REQUIRED ACTIONS:
1. According to the NetworkInference page, which Python version has the code been tested on?
2. Write out part of the NetworkInference page word for word. Begin at the words "Data = NI.return_XY()" and stop after the words "B = NI.Estimate_Network()".

DOCUMENT EXCERPT:
A package which includes various versions of the optimal causation entropy (oCSE).
ESSENTIAL READING ON OCSE: Please visit the paper "Causal Network Inference by Optimal Causation Entropy" By Jie Sun, Dane Taylor and Erik Bollt
NetworkInference is a python package which contains different methods for estimating network/graph structure using oCSE. Eventually other methods will be included as well, such as Graphical Lasso, traditional Lasso, Entropic Regression and several more, however those are not currently available.
Currently available methods are the Standard Gaussian version of oCSE (assuming Gaussian random variables), K-nearest neighbor (KNN) oCSE (a nonparametric estimator which does not assume a distribution, but needs significantly more data to converge to the correct network structure), and Poisson oCSE which assumes Poisson random variables.
Installation: You will need a python environment which has the following packages installed: sklearn, scipy, numpy, itertools, copy, datetime, glob, matplotlib, time, multiprocessing, joblib.
This code has been tested on python 3.8+, so earlier versions of python may not work (as some functionalities in the libraries may not have existed in prior versions), so you may try python 3.7 or earlier at your own risk.
Once you have the above packages you will need to download NetworkInference.py to the directory you wish to import the library from.
Documentation: (Note: there are numerous planned functionalities which are not active yet, but I have begun working on them, please ignore these).
v0.2 included bug fixes as well.
NEWLY ADDED in v0.2 - Parallelization, example code below. Note that if you do not use set_num_processes then the number of processes is automatically set to the max[# threads -1, 1] (so we don't set number of processes to 0).
import numpy as np
import networkx as nx
from NetworkInference import NetworkInference
import time
NI = NetworkInference()
G = nx.erdos_renyi_graph(200,0.05)
A = nx.adjacency_matrix(G)
A = A.todense()
NI.set_NetworkAdjacency(A)
NI.set_T(500)
NI.set_Rho(0.95)
NI.Gen_Stochastic_Gaussian(Epsilon=1)
Data = NI.return_XY()
NI.set_Num_Shuffles_oCSE(200)
NI.set_Forward_oCSE_alpha(0.005)
NI.set_Backward_oCSE_alpha(0.005)
#For parallelization
#NOTE We can parallelize shuffles, but it does not appear to give performance gains yet...
#NI.set_parallel_shuffles(True)
NI.set_parallel_nodes(True)
NI.set_num_processes(18)
t = time.time()
B = NI.Estimate_Network()

RECORDS SHOWN:
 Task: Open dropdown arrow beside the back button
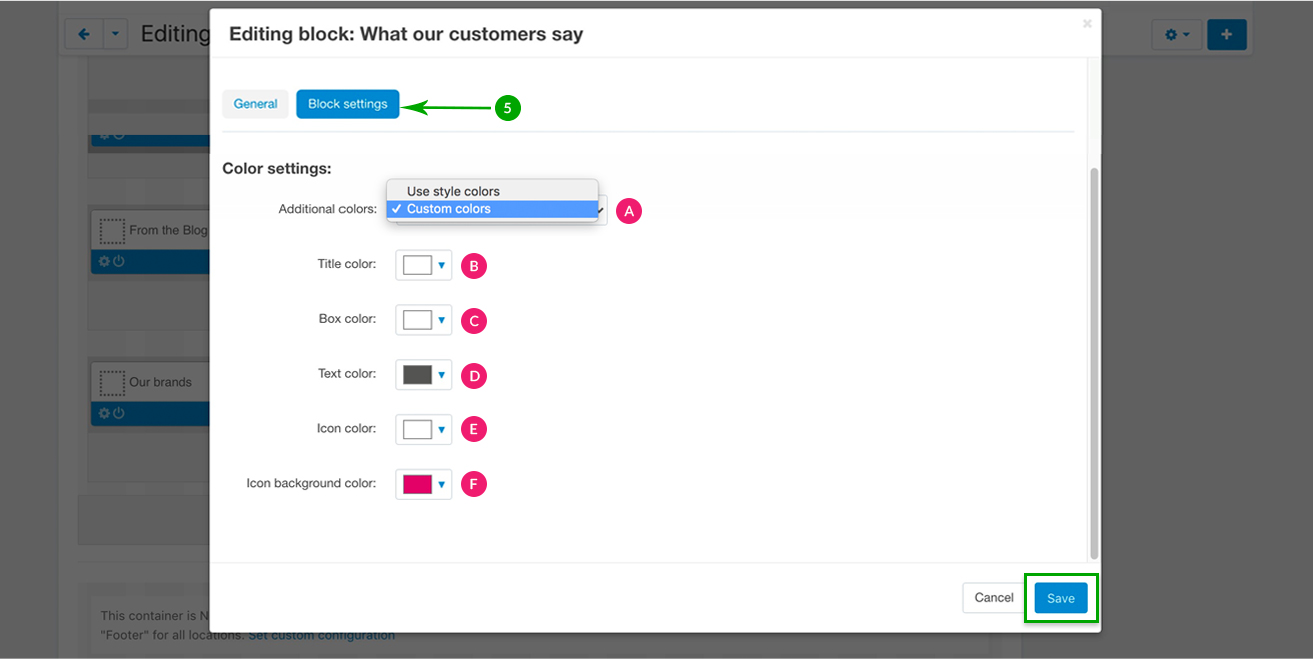pyautogui.click(x=115, y=34)
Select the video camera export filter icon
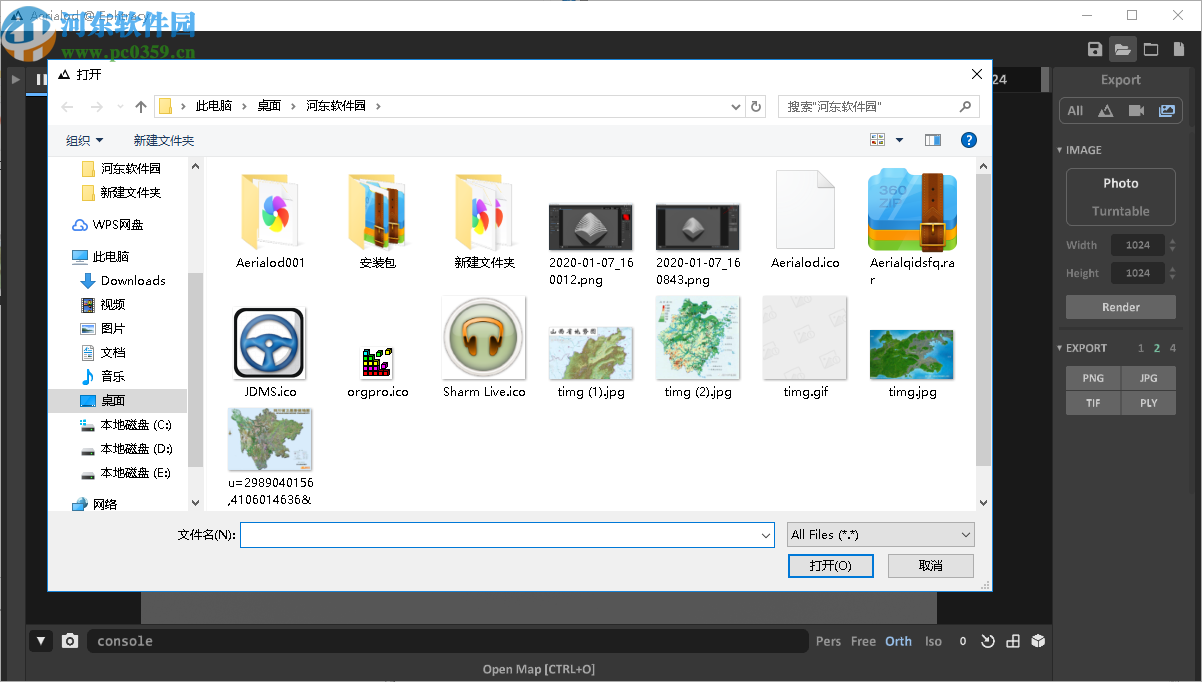The width and height of the screenshot is (1202, 682). coord(1136,111)
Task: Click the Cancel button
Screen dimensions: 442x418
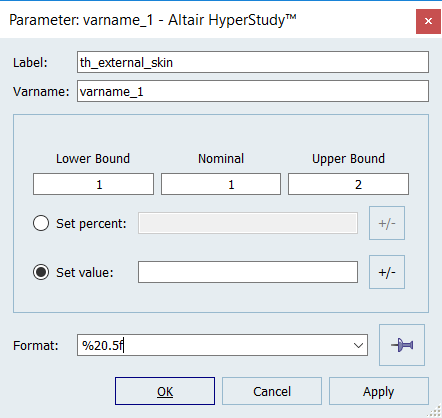Action: 272,391
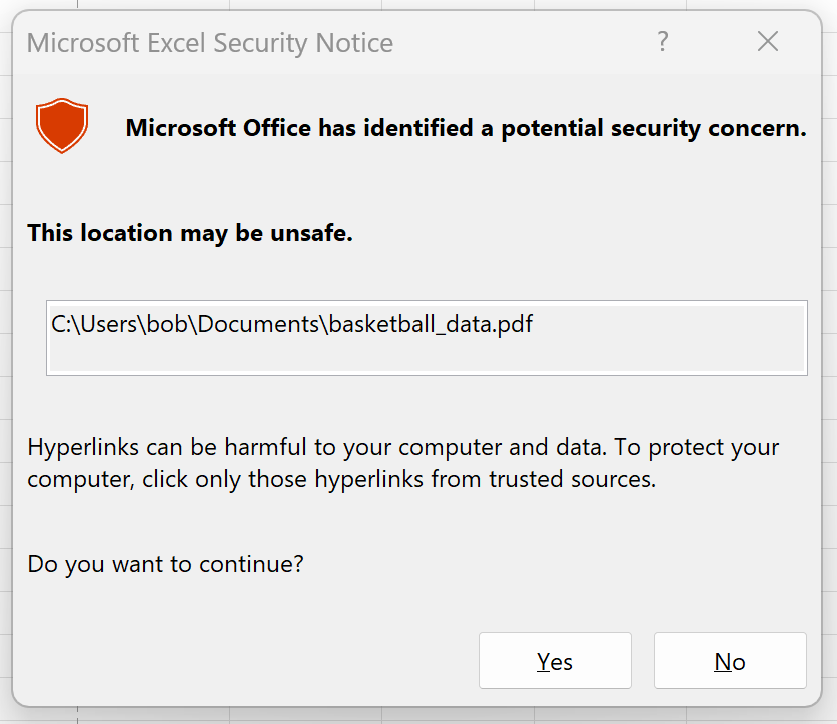Image resolution: width=837 pixels, height=724 pixels.
Task: Click the 'Microsoft Office' words in heading
Action: [218, 128]
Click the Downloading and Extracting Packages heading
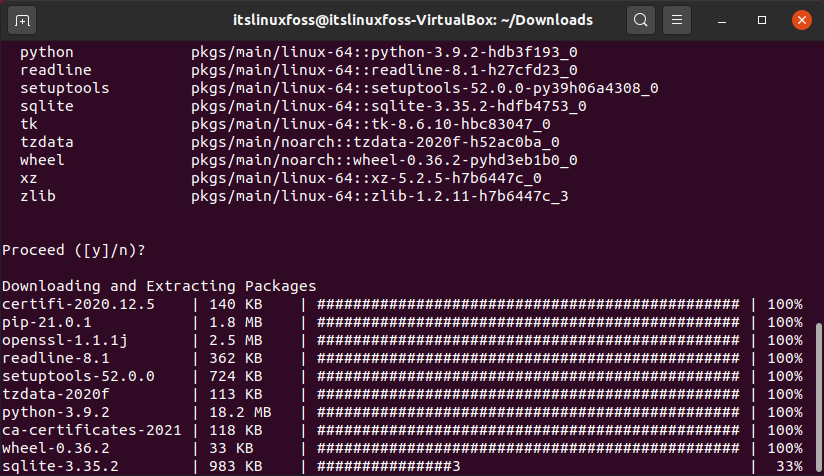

RESULTS FOR THE EXERCISE:
1. Python 3.8 and later.

2.
Data = NI.return_XY()
NI.set_Num_Shuffles_oCSE(200)
NI.set_Forward_oCSE_alpha(0.005)
NI.set_Backward_oCSE_alpha(0.005)
#For parallelization
#NOTE We can parallelize shuffles, but it does not appear to give performance gains yet...
#NI.set_parallel_shuffles(True)
NI.set_parallel_nodes(True)
NI.set_num_processes(18)
t = time.time()
B = NI.Estimate_Network()